Task requirements | Arrange every line of the records below as a Markdown table with two columns, Row and Record line, numbering the rows in order and omitting blank lines.

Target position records

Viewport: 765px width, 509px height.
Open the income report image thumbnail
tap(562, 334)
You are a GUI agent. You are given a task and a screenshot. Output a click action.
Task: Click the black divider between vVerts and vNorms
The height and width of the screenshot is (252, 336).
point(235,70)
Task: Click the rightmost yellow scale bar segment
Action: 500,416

Completed exercise |
| Row | Record line |
|---|---|
| 1 | Viewport: 765px width, 509px height. |
| 2 | Open the income report image thumbnail |
| 3 | tap(562, 334) |
| 4 | You are a GUI agent. You are given a task and a screenshot. Output a click action. |
| 5 | Task: Click the black divider between vVerts and vNorms |
| 6 | The height and width of the screenshot is (252, 336). |
| 7 | point(235,70) |
| 8 | Task: Click the rightmost yellow scale bar segment |
| 9 | Action: 500,416 |